[Collected data entries]
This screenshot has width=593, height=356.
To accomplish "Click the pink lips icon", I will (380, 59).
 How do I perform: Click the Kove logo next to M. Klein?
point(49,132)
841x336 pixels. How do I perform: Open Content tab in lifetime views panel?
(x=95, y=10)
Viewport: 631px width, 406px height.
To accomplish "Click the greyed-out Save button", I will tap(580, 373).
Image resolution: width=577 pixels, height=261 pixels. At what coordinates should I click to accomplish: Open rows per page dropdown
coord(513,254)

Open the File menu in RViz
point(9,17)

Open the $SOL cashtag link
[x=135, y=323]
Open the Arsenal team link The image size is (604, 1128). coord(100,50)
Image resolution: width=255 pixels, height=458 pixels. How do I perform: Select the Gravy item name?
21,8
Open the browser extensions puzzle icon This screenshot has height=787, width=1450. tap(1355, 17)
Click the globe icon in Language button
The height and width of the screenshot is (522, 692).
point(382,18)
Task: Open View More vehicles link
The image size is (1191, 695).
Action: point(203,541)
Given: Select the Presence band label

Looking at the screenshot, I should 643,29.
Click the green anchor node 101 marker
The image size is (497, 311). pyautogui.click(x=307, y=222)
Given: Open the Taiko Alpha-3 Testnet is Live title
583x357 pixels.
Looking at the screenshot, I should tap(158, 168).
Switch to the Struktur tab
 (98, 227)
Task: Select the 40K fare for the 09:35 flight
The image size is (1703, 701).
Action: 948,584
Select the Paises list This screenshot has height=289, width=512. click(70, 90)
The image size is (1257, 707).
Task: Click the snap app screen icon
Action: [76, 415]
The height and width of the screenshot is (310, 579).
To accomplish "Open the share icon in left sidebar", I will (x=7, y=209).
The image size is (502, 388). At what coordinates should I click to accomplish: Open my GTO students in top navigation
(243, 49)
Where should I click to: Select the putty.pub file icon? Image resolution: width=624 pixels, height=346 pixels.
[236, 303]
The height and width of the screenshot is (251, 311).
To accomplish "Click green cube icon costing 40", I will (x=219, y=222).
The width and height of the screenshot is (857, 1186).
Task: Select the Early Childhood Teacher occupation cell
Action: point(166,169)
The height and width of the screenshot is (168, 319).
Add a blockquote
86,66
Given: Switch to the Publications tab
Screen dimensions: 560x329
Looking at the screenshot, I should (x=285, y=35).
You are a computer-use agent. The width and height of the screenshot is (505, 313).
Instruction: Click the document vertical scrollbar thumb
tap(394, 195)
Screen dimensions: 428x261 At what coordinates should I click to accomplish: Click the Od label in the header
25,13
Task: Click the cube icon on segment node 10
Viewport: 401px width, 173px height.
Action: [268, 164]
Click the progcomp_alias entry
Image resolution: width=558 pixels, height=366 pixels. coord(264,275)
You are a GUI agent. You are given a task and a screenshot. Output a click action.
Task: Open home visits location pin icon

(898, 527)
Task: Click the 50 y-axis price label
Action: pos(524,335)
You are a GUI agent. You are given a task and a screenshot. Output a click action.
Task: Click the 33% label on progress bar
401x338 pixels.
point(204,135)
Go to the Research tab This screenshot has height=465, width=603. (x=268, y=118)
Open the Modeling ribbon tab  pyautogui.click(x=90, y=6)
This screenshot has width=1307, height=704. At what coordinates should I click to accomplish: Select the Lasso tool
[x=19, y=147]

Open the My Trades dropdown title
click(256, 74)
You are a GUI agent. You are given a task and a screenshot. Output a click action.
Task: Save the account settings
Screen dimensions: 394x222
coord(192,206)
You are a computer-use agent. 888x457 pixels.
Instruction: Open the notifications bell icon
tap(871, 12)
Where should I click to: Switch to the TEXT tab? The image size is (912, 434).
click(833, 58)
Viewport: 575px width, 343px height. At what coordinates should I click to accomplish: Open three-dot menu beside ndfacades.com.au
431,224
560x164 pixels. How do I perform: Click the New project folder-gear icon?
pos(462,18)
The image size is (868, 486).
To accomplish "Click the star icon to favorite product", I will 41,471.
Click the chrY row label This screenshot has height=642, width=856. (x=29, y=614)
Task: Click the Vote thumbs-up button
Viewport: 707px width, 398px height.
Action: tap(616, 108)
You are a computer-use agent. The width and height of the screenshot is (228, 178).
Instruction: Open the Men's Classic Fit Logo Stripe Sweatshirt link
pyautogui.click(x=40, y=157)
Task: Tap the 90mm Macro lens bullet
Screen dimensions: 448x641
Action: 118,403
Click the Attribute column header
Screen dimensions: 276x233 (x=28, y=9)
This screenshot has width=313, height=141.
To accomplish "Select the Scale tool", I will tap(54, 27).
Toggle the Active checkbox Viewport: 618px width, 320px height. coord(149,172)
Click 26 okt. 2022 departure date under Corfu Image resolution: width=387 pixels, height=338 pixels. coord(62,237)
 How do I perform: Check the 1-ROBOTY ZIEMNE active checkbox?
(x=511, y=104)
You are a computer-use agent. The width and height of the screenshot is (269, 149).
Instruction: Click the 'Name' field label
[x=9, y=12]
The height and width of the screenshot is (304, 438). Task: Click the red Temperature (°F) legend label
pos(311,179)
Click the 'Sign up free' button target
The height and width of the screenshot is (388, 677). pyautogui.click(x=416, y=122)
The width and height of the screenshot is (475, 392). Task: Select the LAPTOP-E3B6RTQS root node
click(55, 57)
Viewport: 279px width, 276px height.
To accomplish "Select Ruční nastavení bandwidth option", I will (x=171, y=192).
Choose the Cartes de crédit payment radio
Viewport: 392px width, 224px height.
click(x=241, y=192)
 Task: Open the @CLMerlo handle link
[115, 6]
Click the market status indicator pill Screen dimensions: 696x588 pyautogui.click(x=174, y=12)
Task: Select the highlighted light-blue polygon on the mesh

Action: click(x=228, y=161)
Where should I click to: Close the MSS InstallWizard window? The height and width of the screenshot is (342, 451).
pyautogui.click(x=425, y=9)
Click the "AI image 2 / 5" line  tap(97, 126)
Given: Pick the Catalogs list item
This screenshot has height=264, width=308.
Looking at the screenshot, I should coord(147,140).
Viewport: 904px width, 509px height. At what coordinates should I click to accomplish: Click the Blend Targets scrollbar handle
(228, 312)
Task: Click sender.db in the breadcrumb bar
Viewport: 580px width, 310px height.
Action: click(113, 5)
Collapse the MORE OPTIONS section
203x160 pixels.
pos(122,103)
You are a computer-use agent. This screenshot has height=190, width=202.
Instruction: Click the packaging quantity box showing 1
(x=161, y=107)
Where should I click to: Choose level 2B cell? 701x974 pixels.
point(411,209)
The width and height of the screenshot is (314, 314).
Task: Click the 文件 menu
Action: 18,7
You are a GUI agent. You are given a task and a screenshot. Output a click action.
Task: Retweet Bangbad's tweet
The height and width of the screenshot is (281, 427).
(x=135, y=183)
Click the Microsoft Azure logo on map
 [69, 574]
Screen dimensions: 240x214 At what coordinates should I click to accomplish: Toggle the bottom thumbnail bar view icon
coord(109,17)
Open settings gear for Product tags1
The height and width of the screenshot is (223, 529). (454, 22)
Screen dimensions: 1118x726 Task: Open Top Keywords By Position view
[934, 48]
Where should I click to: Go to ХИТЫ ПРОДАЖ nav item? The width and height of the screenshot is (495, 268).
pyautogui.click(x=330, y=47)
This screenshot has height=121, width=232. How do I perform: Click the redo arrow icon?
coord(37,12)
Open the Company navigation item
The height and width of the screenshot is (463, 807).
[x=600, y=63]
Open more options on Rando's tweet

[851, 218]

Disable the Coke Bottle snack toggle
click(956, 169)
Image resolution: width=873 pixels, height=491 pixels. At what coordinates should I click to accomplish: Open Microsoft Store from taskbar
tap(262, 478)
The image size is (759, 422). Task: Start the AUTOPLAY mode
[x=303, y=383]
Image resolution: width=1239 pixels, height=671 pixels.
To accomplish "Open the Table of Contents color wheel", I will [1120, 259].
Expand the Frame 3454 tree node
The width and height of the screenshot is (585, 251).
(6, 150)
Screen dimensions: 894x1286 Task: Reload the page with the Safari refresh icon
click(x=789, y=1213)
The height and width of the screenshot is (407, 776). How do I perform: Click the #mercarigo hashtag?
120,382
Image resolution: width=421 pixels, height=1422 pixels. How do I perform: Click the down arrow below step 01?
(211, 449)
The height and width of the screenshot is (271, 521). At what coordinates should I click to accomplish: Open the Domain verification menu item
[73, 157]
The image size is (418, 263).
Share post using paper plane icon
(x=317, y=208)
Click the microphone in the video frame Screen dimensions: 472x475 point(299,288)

> What to work on: Starting from the first line of the records above, retype each line exactly up to and including the one that contains "Given: Open the", and nothing more.

> Finished exercise:
This screenshot has width=593, height=356.
To accomplish "Click the pink lips icon", I will (380, 59).
 How do I perform: Click the Kove logo next to M. Klein?
point(49,132)
841x336 pixels. How do I perform: Open Content tab in lifetime views panel?
(x=95, y=10)
Viewport: 631px width, 406px height.
To accomplish "Click the greyed-out Save button", I will tap(580, 373).
Image resolution: width=577 pixels, height=261 pixels. At what coordinates should I click to accomplish: Open rows per page dropdown
coord(513,254)

Open the File menu in RViz
point(9,17)

Open the $SOL cashtag link
[x=135, y=323]
Open the Arsenal team link The image size is (604, 1128). coord(100,50)
Image resolution: width=255 pixels, height=458 pixels. How do I perform: Select the Gravy item name?
21,8
Open the browser extensions puzzle icon This screenshot has height=787, width=1450. tap(1355, 17)
Click the globe icon in Language button
The height and width of the screenshot is (522, 692).
point(382,18)
Task: Open View More vehicles link
The image size is (1191, 695).
Action: point(203,541)
Given: Select the Presence band label

Looking at the screenshot, I should 643,29.
Click the green anchor node 101 marker
The image size is (497, 311). pyautogui.click(x=307, y=222)
Given: Open the Taiko Alpha-3 Testnet is Live title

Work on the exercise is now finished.